Under the Ugandan proposed competition legislation, gun jumping, whether procedural or substantive in nature, attracts sanctions. By way of illustration, in instances where no notification is undertaken in a merger or acquisition leading to a combined market share of 35%, the Commission has discretion to nullify the transaction. In imposing sanctions, the Competition Commission may also move on its own initiative or upon request by any competitor or consumer. In addition to the above, the Commission may impose fines and administrative penalties against a firm which fails to notify and/or implement transactions before approval is obtained.
Compared with other antitrust jurisdictions around the world, South African competition law uniquely considers the public interest in its analysis and is empowered to prohibit an otherwise pro-competitive transaction on public interest grounds. These grounds include employment and the promotion of local industry, small business as well as businesses owned by previously disadvantaged persons. Public interest factors have become a hotly contested issue in South African antitrust jurisprudence.
The Ugandan Competition Bill does not take public interest factors into account. However, there is a wider general discussion on local content which has culminated in a Private Members Bill titled “The Local Content Bill, 2017”, which parliament has committed to fast tracking. It is anticipated that such discussions will have a bearing on competition legislation in the future.
Certain prohibited practices
Under South African competition law, price-fixing, market division and collusive tendering is automatically prohibited between competitors and does not allow the raising of efficiency and procompetitive arguments in defence.
Under the Ugandan Competition Bill, price fixing, cartel conduct, predatory pricing, price squeezing, tying arrangements and cross-subsidisation are automatically prohibited. The Bill also prohibits anti-competitive agreements involving any decisions or concerted action in respect of production, supply, distribution, acquisition or control of goods, which is likely to result in an appreciable adverse effect on competition. Unlike in South Africa, the intended competition legislation in Uganda does not provide for the regulation of collusive tendering.
In South Africa, it is prohibited for a manufacturer of goods to prescribe the minimum price at which a reseller of those goods on-sells to the market. This is referred to as minimum resale price maintenance. There are proposals to regulate resale price maintenance in the Ugandan Competition Bill as well.

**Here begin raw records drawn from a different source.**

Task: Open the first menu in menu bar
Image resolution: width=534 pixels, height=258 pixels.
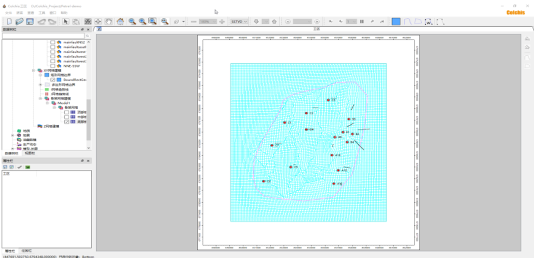Action: point(8,12)
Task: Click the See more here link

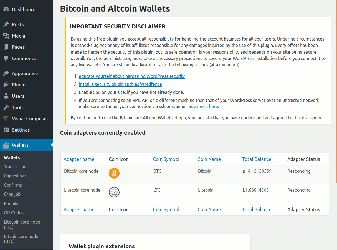Action: (203, 106)
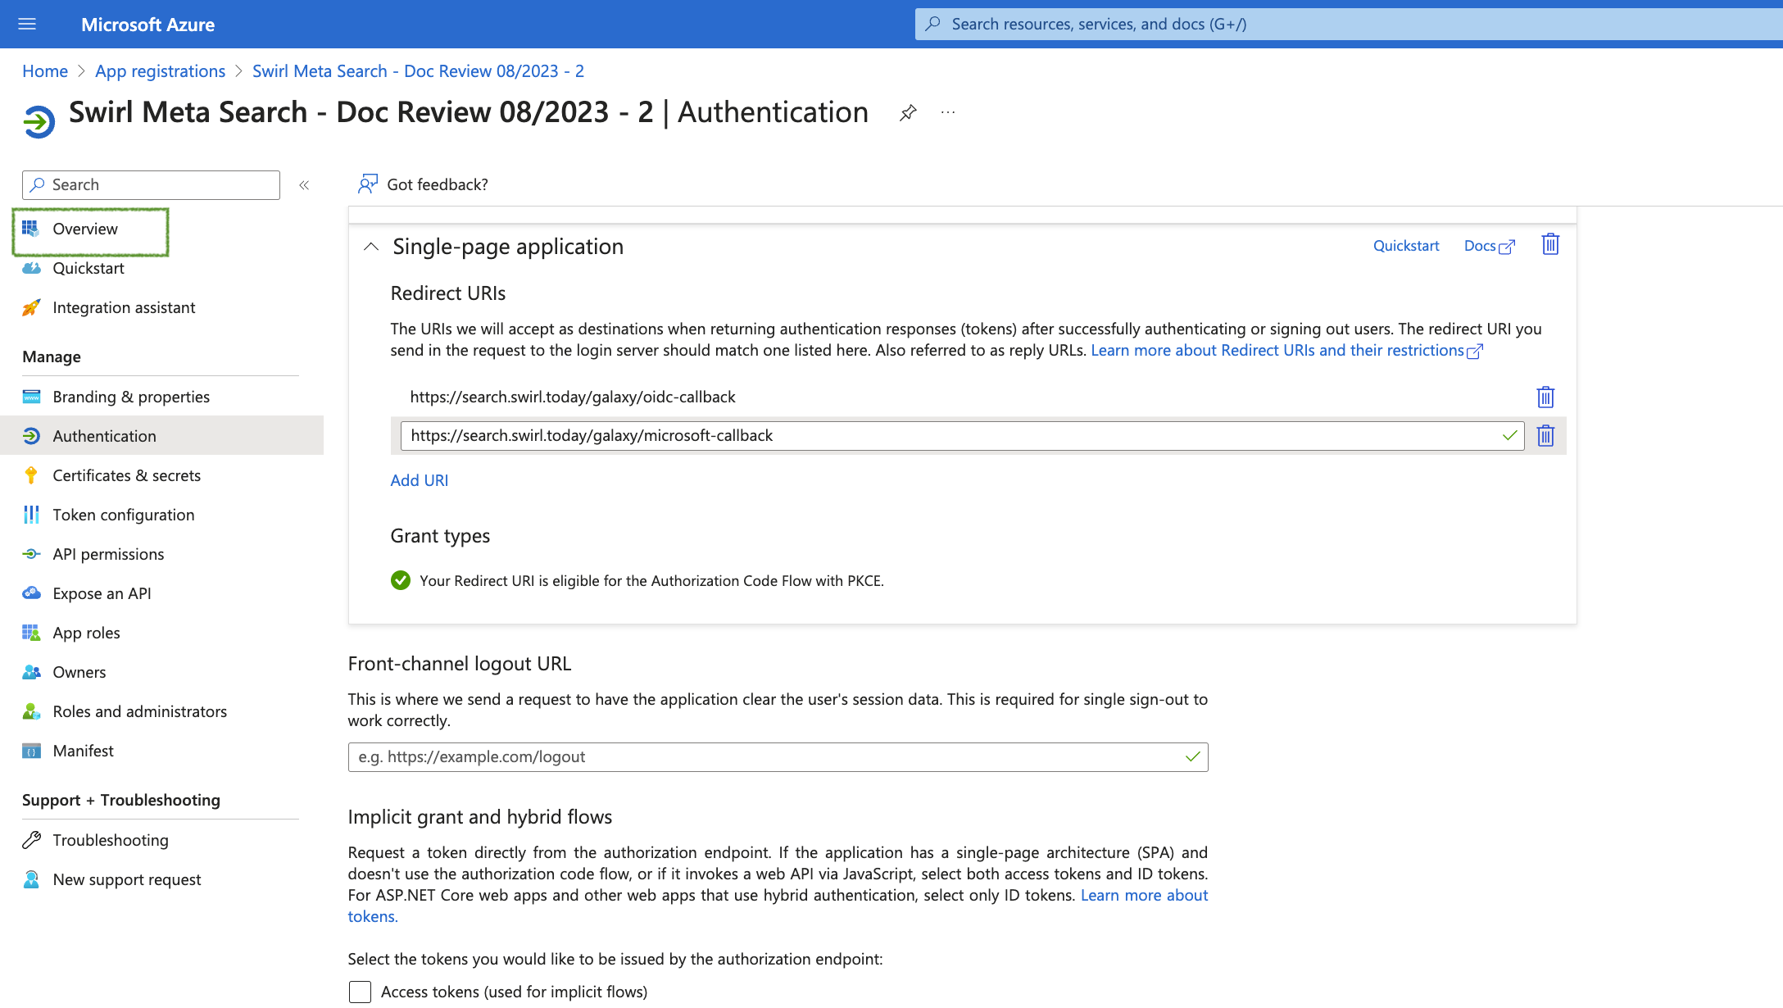Viewport: 1783px width, 1008px height.
Task: Click the microsoft-callback URI dropdown chevron
Action: (1508, 435)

South African competition law does not proscribe dominance. However, once a firm is determined to be of a certain size, the behaviour of that “dominant firm” must conform to certain behavioural parameters. A firm is likely to be regarded as dominant if it has a market share of 35% or more or has the ability to control prices, exclude competition or act independently of its competitors, customers or suppliers.
The Ugandan Competition Bill also contains dominance provisions. From the perspective of the Bill, a firm is likely to be regarded dominant if it has a market share of over 33%, has commercial and technical advantage over competitors and/or has monopoly status acquired by virtue of an undertaking of the Government, Government Company or public sector undertaking.
Penalties for non-compliance
In South Africa, the consequences for non-compliance with the provisions of the Competition Act, could include an administrative penalty, potential civil damages exposure, reputational harm, invalidation of a commercial arrangement / revocation of a transaction and possible criminal prosecution.
Similar to South Africa, the consequences of non-compliance with the provisions of the proposed Ugandan competition legislation include administrative penalties, reputational harm, revocation of the transaction, fines against officers of the defaulting firm, potential civil damages, and possible criminal prosecution.